また生きている地球を理解するために、深海低の下で起こっている現象を精度よく観測しその試料をたんねんに分析することで地球システム科学を推し進める、そのリーダーを日本が担っていることを紹介する本でもあるようだ。未踏の地球深部への覗き窓から「世紀の大発見」を目論むこの分野から巨大地震や津波、火山噴火などの自然災害の減少に寄与できるだろうか?「地球の内部で何が起こっているにか?」は「いま『ちきゅう』で何が起こっているのか?」を知ることのようだ。

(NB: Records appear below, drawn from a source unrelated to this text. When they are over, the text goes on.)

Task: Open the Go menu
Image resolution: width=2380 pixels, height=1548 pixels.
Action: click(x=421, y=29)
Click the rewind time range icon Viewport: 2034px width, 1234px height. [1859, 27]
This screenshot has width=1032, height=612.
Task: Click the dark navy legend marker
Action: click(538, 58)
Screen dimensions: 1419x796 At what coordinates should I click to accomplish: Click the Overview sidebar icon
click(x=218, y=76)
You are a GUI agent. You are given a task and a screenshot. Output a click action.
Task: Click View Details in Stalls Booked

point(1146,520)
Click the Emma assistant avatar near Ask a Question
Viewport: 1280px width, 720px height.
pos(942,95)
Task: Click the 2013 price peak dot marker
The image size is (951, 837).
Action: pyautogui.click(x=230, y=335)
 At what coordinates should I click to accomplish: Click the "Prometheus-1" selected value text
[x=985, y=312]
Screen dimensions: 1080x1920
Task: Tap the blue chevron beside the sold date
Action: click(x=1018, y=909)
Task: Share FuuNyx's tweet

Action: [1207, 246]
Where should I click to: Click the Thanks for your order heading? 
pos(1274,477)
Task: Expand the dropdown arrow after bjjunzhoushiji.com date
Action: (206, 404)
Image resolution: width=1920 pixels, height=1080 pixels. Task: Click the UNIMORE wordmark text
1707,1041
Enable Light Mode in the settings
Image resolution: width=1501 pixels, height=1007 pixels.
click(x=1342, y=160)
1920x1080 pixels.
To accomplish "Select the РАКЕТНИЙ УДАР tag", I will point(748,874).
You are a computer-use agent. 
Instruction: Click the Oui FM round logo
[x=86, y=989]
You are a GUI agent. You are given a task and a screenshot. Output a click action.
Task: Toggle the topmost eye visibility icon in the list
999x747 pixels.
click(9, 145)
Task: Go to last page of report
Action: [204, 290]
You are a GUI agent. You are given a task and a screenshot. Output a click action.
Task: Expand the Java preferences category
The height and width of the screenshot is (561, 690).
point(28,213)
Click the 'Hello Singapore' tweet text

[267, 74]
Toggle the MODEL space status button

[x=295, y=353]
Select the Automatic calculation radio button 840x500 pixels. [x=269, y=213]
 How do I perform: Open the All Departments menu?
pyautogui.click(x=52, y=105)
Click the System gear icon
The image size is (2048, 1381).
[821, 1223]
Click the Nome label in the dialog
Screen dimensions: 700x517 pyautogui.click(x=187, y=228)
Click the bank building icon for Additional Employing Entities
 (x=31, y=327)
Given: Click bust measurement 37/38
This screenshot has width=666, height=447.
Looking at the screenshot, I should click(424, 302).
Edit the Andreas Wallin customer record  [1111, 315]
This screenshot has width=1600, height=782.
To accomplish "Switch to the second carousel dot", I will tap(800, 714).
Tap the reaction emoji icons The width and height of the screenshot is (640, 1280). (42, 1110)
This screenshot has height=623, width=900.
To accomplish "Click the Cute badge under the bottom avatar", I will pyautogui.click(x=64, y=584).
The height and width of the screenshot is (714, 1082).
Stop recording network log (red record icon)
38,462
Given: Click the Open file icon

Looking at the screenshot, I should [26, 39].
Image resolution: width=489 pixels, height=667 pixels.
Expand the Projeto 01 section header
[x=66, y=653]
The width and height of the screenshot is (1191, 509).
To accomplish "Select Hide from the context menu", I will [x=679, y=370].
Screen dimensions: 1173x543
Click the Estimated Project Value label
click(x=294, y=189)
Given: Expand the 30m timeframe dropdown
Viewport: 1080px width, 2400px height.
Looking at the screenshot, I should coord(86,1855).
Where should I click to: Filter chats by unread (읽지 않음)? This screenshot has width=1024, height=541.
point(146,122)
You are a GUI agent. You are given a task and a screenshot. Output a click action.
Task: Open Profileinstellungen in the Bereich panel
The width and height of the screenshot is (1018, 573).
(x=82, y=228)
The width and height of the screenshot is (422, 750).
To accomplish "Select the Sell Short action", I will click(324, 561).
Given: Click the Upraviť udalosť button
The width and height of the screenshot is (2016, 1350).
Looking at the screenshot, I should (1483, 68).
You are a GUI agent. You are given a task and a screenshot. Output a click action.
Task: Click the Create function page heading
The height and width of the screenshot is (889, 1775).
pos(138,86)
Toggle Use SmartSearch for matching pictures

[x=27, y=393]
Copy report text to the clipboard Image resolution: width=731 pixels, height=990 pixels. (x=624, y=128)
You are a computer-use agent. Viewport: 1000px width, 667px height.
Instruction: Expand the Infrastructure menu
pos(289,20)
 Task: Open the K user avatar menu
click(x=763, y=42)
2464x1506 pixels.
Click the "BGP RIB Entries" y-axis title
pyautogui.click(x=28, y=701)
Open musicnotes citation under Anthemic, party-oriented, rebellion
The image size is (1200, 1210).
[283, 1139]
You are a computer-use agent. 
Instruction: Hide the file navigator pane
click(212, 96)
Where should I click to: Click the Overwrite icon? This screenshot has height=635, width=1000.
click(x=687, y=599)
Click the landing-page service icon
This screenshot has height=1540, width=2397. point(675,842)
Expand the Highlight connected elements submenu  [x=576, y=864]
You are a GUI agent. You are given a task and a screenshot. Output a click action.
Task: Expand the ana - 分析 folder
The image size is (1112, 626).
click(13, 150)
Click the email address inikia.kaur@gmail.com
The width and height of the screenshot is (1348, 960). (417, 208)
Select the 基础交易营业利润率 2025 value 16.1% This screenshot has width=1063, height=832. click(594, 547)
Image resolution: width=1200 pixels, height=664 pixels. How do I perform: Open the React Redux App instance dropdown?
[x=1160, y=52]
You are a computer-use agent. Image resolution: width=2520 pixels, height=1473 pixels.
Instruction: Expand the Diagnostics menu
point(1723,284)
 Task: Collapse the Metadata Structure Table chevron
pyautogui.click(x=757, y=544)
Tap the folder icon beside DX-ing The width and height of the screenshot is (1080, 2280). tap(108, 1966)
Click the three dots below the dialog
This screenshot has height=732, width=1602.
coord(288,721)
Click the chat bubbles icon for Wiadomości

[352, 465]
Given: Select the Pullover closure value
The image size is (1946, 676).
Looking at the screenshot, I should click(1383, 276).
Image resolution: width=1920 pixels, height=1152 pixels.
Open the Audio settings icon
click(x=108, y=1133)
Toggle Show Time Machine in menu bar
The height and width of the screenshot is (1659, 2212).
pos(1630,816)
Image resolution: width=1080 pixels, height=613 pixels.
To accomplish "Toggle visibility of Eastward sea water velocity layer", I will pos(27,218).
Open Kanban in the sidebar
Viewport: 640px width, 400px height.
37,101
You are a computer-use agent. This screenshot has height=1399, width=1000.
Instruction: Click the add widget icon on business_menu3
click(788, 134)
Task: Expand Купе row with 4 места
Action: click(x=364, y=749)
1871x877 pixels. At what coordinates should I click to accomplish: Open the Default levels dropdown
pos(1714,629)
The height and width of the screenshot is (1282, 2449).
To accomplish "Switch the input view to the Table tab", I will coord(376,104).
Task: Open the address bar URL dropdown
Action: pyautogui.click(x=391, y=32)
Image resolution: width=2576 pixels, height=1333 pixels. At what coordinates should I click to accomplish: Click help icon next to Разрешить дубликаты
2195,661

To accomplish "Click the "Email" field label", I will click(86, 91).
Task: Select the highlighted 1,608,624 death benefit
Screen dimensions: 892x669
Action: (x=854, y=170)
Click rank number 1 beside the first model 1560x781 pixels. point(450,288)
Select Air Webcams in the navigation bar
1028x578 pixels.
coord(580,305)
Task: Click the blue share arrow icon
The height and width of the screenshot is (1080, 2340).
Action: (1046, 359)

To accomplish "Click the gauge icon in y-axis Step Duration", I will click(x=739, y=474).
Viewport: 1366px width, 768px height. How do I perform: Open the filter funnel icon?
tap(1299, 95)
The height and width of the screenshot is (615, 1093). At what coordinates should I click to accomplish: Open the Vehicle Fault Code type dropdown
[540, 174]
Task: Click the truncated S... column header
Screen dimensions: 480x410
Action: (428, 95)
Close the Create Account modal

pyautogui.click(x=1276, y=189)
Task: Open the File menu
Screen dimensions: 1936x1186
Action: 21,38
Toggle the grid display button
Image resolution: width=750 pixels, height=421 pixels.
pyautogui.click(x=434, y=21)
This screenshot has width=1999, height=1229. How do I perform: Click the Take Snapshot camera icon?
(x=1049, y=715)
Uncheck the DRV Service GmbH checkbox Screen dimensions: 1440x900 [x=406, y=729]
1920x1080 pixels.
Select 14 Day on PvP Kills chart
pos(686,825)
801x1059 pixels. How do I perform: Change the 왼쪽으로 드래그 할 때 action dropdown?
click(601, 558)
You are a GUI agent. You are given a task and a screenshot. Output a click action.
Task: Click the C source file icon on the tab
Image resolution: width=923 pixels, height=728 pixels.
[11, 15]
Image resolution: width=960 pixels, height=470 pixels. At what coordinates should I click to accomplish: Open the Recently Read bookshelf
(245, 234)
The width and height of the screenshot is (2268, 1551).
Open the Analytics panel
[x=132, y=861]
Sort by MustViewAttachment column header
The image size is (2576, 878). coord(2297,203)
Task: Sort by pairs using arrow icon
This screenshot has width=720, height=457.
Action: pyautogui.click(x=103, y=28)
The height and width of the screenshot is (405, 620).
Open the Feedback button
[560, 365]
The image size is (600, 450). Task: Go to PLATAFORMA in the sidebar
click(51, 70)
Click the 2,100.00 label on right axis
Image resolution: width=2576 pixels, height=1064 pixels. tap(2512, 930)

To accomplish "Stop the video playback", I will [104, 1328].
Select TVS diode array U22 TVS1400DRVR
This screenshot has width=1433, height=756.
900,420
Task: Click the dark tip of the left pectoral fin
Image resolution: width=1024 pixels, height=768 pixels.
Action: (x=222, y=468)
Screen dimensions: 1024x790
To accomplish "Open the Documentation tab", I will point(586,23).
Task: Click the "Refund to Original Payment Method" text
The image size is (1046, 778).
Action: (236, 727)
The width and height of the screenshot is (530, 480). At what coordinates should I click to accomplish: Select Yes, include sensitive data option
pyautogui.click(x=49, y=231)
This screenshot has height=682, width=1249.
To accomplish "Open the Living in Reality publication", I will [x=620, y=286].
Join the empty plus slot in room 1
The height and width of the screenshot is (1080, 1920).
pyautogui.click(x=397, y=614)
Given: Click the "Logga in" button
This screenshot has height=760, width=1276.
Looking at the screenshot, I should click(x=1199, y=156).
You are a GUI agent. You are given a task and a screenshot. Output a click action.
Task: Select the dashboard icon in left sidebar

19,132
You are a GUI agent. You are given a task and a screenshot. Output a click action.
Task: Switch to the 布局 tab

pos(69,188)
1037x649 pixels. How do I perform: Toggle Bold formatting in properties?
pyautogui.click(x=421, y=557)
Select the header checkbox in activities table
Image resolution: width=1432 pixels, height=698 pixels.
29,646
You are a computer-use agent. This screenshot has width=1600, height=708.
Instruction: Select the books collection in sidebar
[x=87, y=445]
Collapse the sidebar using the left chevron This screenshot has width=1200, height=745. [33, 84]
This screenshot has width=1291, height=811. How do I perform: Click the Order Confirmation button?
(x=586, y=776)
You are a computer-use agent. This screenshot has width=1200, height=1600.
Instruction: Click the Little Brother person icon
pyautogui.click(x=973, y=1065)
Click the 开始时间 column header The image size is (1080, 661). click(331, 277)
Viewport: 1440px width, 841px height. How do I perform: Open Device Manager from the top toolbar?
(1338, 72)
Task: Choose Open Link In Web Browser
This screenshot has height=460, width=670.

お薦め度:★★★ 対象:宇宙飛行士か地球深部探査船「ちきゅう」号乗組員をめざすかを迷っている高校生以上の方
【村山涼二 20060208】
●「地球の内部で何が起こっているのか?」平朝彦・徐垣・末広潔・木下肇著、光文社新書
深海掘削が地球の動きの理解に役割を果たしている。海洋底拡大説、プレートテクトニクス、堆積物の掘削による日本列島とプレートの沈み込み、堆積物中の有孔虫の酸素同位体の分析による氷期・間氷期のサイクル、米国東海岸の掘削による6500万年前の天体の衝突・生物の大量絶滅の証明などなど。更に地球システムの理解を深めるために、日本がより深い(マントルへの到達を目指し)掘削の出来る地球深部探査船「ちきゅう」を2005年7月に完成した。プレート境界巨大地震のメカニズム、地下生物圏と生命の起源、メタンハイドレートと地球環境など大きな研究課題がある。米国の宇宙研究に対し、日本が世界の研究者と共に地球研究のリーダーシップがとれるよう、若者に呼びかけ期待している。